Citroen C6 3.0 HDi Exclusive

Citroen C6 3.0 HDi Exclusive

Citroen C6 3.0 HDi Exclusive

STYLISTYKA

Citroen – marka, która zawsze kojarzyła mi się z niepowtarzalną stylistyką. Kiedyś, w czasach Xantii czy XM dominowały ostre kształty, dużo prostych, kanciastych powierzchni. Cofając się myślami o 20 lat muszę teraz stwierdzić, że choć auta te nie były ładne, to z pewnością można je nazwać awangardowymi.
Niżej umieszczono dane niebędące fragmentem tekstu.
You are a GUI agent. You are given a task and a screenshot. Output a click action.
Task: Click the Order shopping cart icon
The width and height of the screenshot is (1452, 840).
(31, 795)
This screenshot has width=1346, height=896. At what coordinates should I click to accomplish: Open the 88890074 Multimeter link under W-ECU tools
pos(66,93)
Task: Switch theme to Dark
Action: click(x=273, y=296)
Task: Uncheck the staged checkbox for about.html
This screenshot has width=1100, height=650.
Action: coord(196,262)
Obecnie francuska marka ciągle idzie tą samą drogą, dyktuje trendy, wypuszcza na rynek modele, które mają szanse stać się kultowymi podobnie jak niegdyś 2CV, DS czy XM. Modele sprzed kilku lat, takie jak C4, C3, czy też nowy C3, najnowszy DS wyróżniają się na drogach i budzą westchnienia kierowców. Podobnie jest z C6. Nikt nie pozostanie wobec niego obojętnym, albo zachwyca, albo odstrasza swoim wyglądem. Stańmy po jednej ze stron…
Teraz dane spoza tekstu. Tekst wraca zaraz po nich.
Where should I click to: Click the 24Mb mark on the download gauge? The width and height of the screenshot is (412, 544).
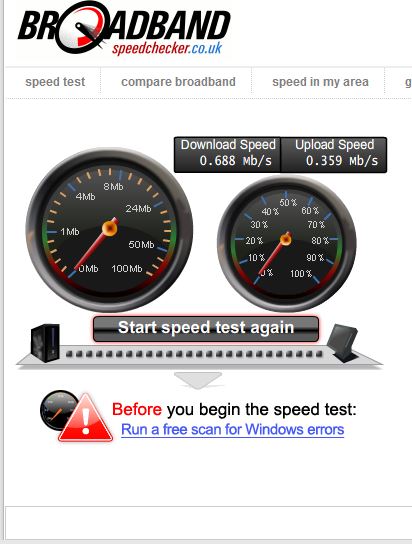[138, 208]
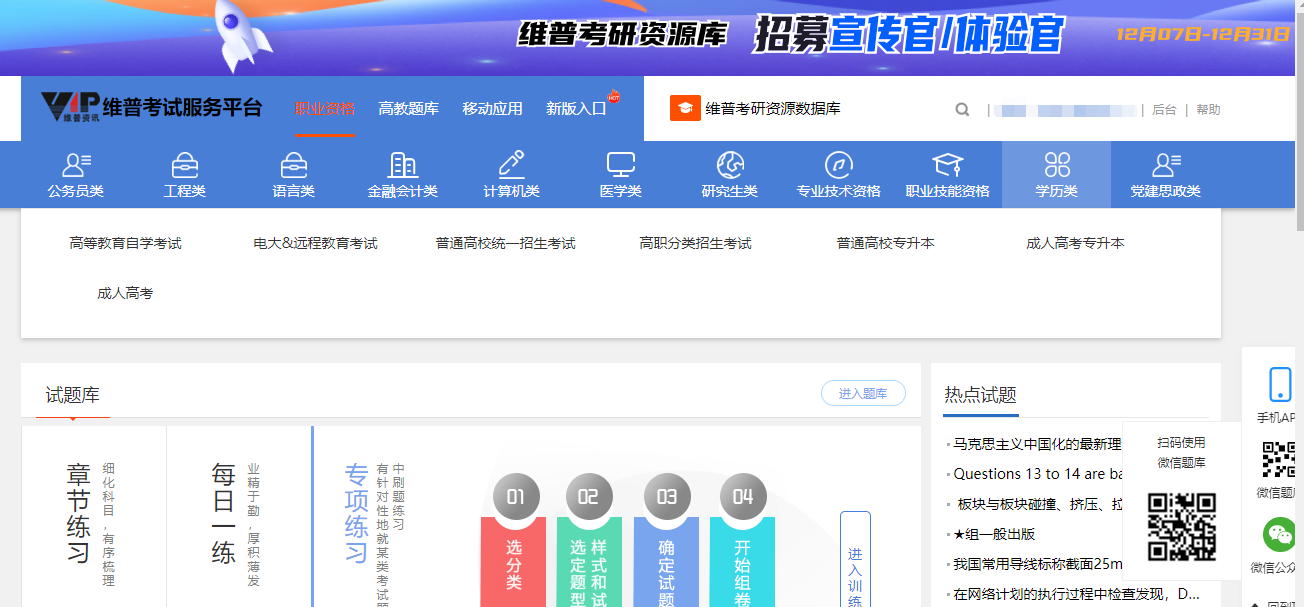
Task: Click the 进入题库 button
Action: pyautogui.click(x=862, y=394)
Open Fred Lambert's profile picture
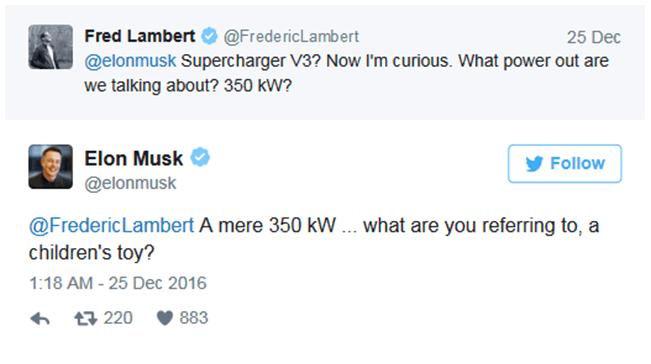 point(51,46)
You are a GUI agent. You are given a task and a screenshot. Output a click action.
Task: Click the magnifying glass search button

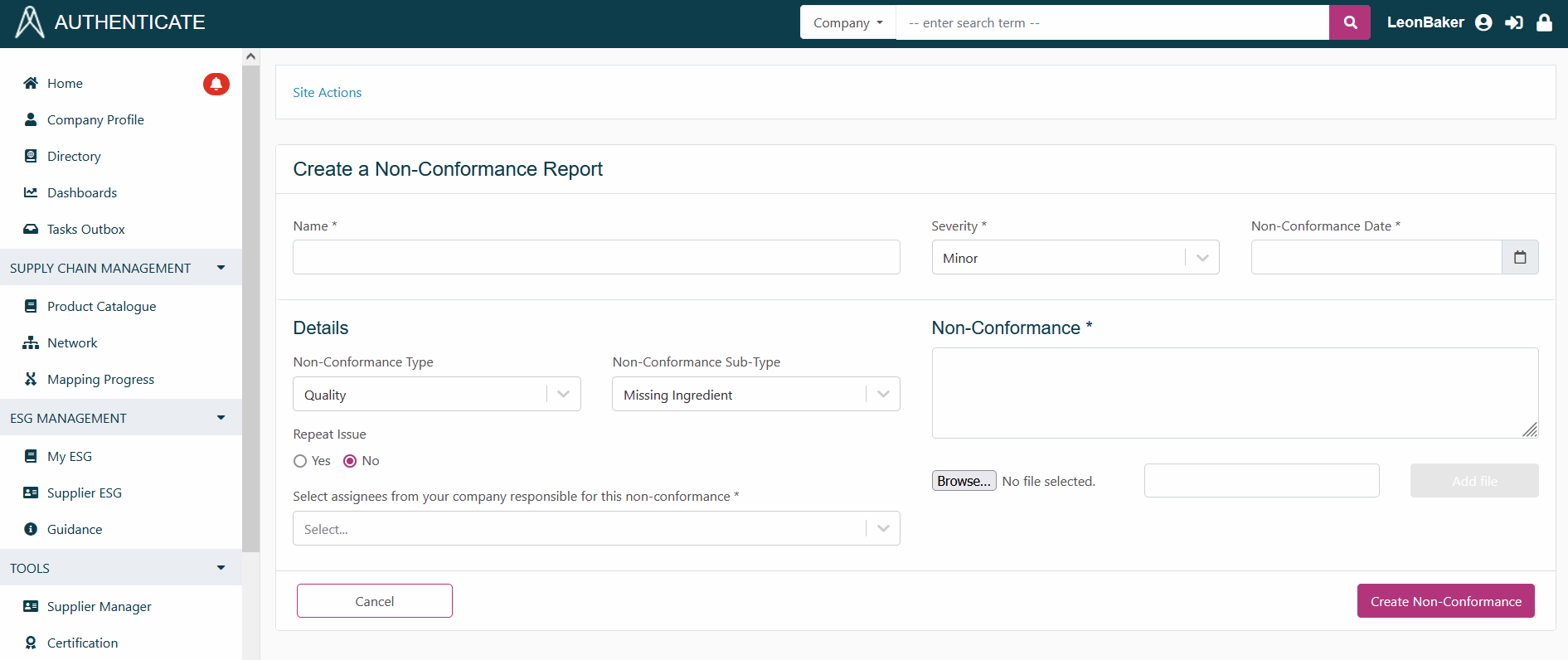coord(1349,22)
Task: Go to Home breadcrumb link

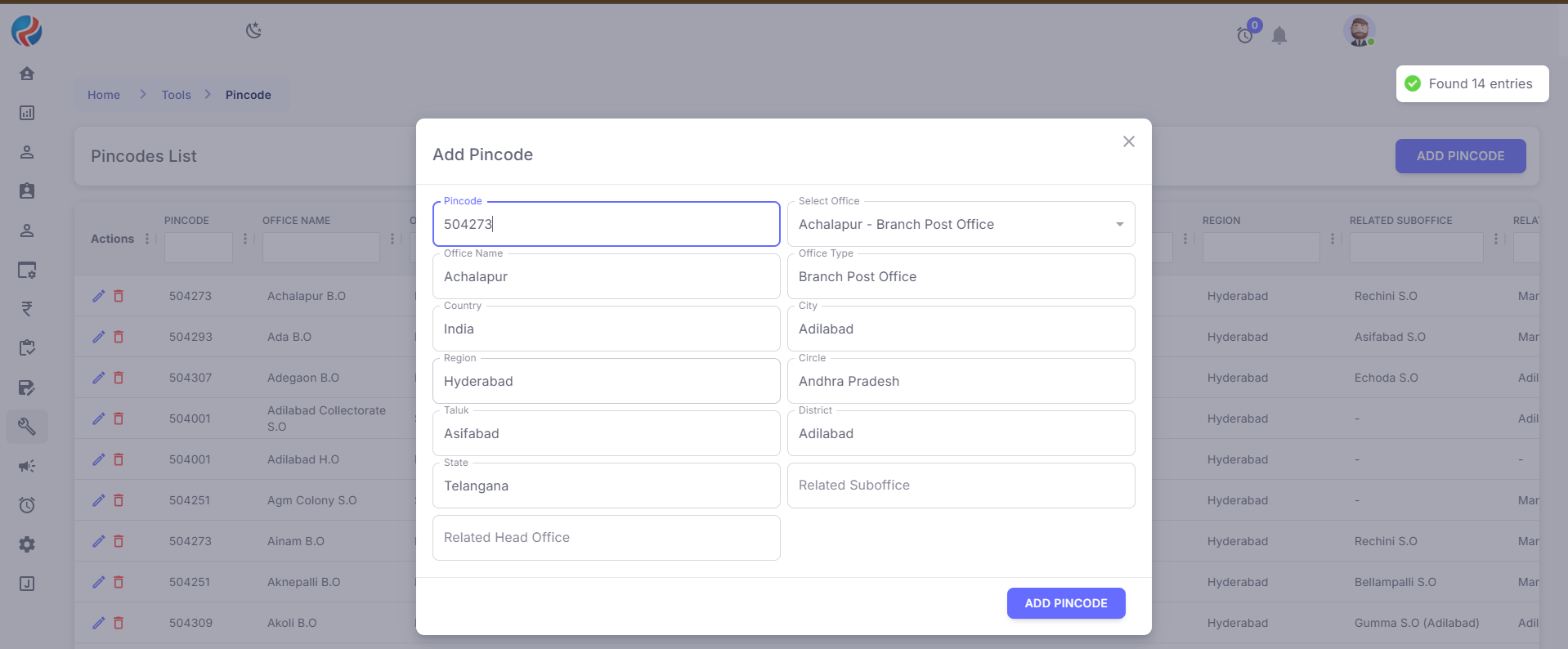Action: coord(104,95)
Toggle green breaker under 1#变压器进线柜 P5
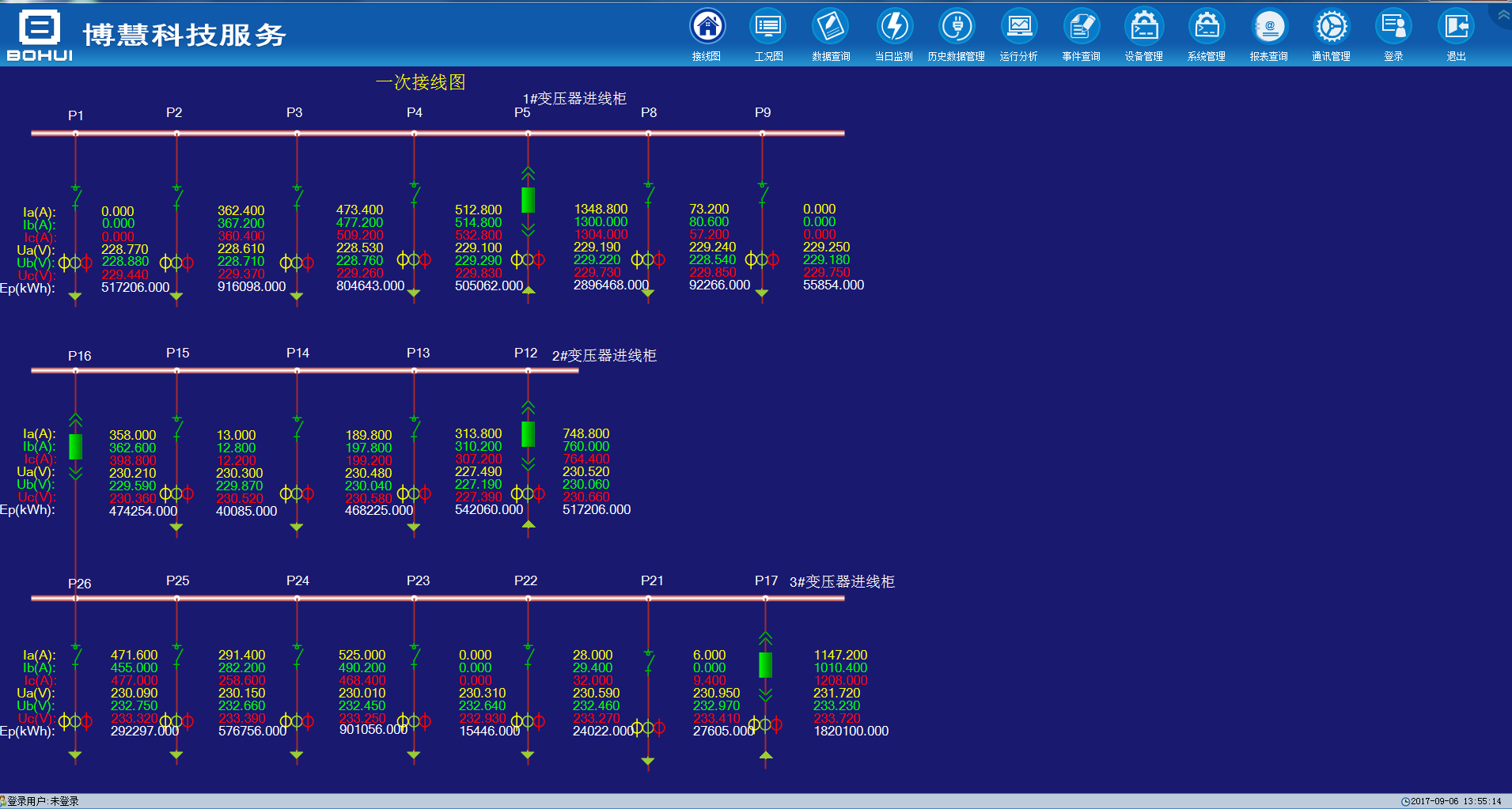Image resolution: width=1512 pixels, height=809 pixels. [528, 200]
Citroen C6 3.0 HDi Exclusive

Citroen C6 3.0 HDi Exclusive

Citroen C6 3.0 HDi Exclusive

Citroen C6 3.0 HDi Exclusive

Właściwie nie ma perspektywy, z której testowane auto nie wyglądałoby wyjątkowo. Linia boczna nie jest typowa dla luksusowej limuzyny (którą C6 niewątpliwie jest) ani dla żadnego innego znanego dotychczas typu nadwozia. De facto jest to sedan, o czym świadczy otwierany klasycznie bagażnik, ale tył auta z łagodnie opadającą linią dachu i wprost niewyobrażalnymi tylnymi światłami umieszczonymi na krawędziach karoserii jest okrągły jak w coupe czy liftbacku. Efekt zaskoczenia i wyjątkowości został przez projektantów osiągnięty. Gdy dodamy do tego potężny, długi i płaski przód o szerokości lotniskowca, którego granice wyznaczają cudowne reflektory, drzwi z szybami bez ramek, trudno nie wyrazić swoich emocji: „magnifique auto”. Cudowna robota francuskich stylistów.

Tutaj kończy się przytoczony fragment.